Thus, my friends, we know what is the new life that is to be like the resurrection life of the Lord. A previous life must die; the apostle calls it the body of sin, the law of sin in our members, and this needs no lengthened discussion. We all know and feel that this life, which Scripture calls a being dead in sins, pleasant and splendid as may be the form it often assumes, is yet nothing but what the mortal body of the Savior also was, an expression and evidence of the power of death, because even the fairest and strongest presentation of this kind lacks the element of being imperishable. Thus with the mortal body of the Savior, and thus also with the natural life of man, which is as yet not a life from God.
And this our old man must die a violent death in the name of the law, such as the Savior died, not without severe suffering and painful wounds. For if the body of sin dies out in a man of itself, through satiety of earthly things, and because no excitement can any longer affect his exhausted powers, that is a death from which we see no new life proceed. The power of sin must be slain in a man by violence; a man must go through the torture of self-knowledge, showing him the contrast between his wretched condition and the higher life to which he is called; he must hear the cry, and accept it as an irrevocable sentence; that an end is to be put to this life; he must groan and almost sink under the preparations for the execution of that sentence; all his accustomed habits of life must cease; he must be conscious of the wish that he were safely through it all, and it were at an end.
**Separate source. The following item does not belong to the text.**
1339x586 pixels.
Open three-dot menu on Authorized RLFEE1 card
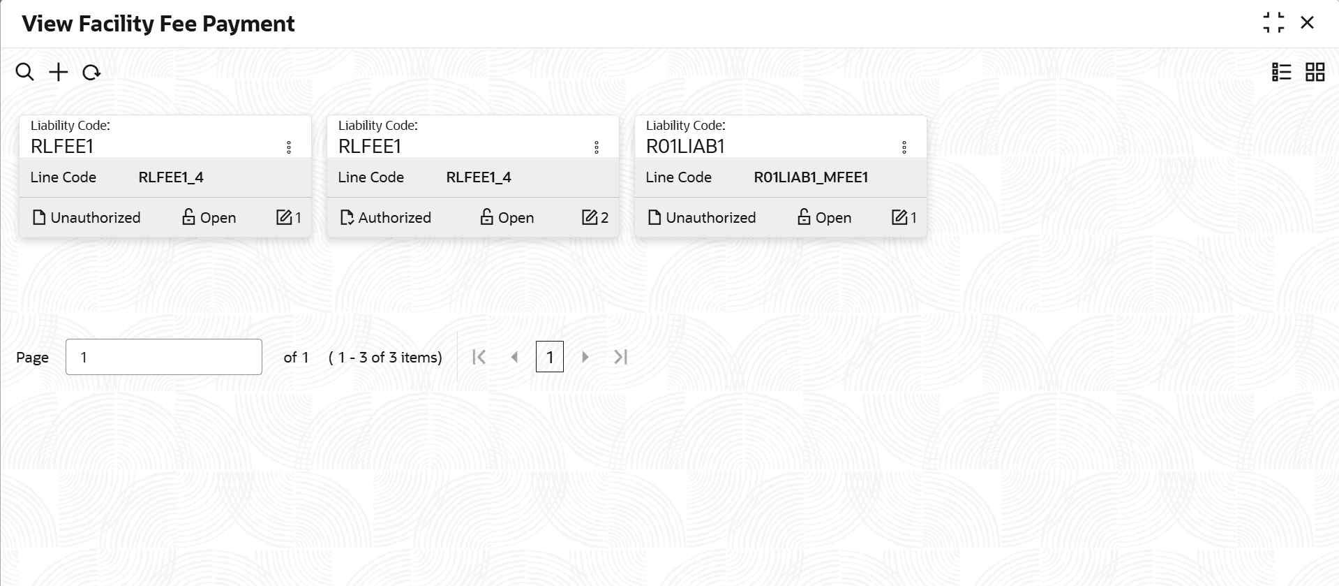597,147
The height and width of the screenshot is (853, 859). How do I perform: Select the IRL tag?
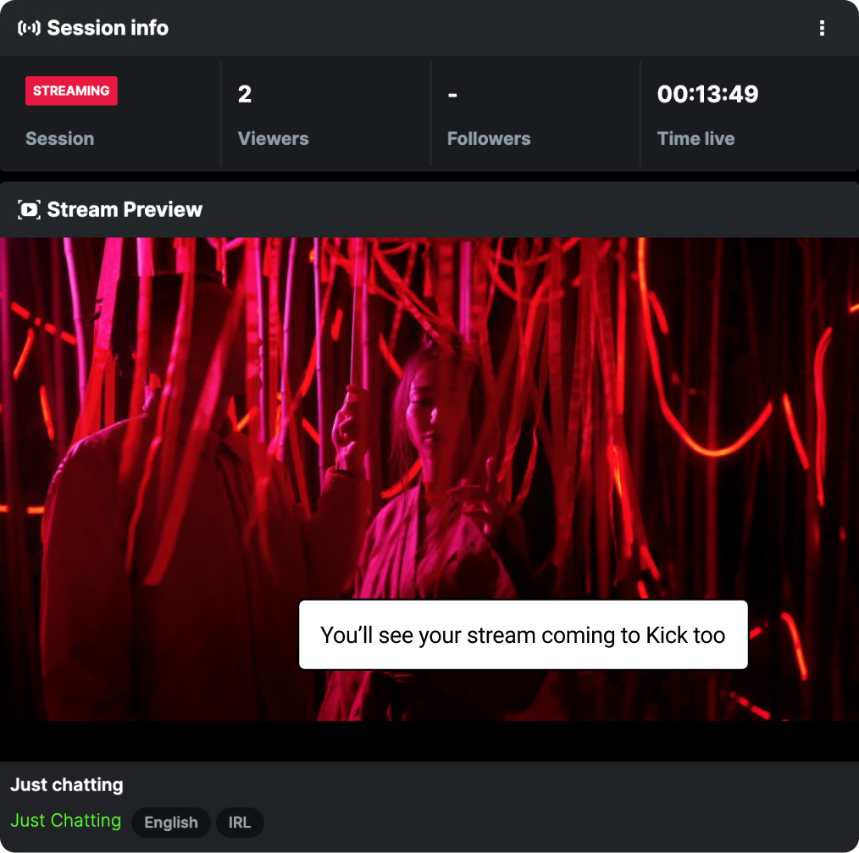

And when he has yielded up the old life to a welcome death, and the old man is crucified with Christ, then the world, which knows nothing better than that previous life, if it only goes on well and easily, uses all kinds of efforts to hinder the rising up of the new life, some of them well-meaning, others self-interested and therefore hostile. Some, with good intentions, like those friends of the Savior, consult together, and try all in their power, keeping away all extraneous influences, to preserve at least the appearance of their friend from being defaced, and tho no joyful movement can ever again be awakened, to preserve the form of the old life. Others, seeking their own interest and pleasure in a way by which they almost certainly accuse themselves, try to prevent an abuse being practised in this state of things, and also to guard against the gay, merry life which they lead, and into which they like so much to lead others, being brought into contempt by a question of a new life arising after this dying off of the old man, when, as they think, there is really nothing else and nothing better here on earth and when it is a vain pretense for some to assert that they know this new life, and a mischievous delusion for others to attempt attaining it. Therefore wherever they perceive such a state of things, they have their spies to watch against every deception that might be practised about such a new life, or at least at once to discover and publish what kind of delusions prevail in connection with it.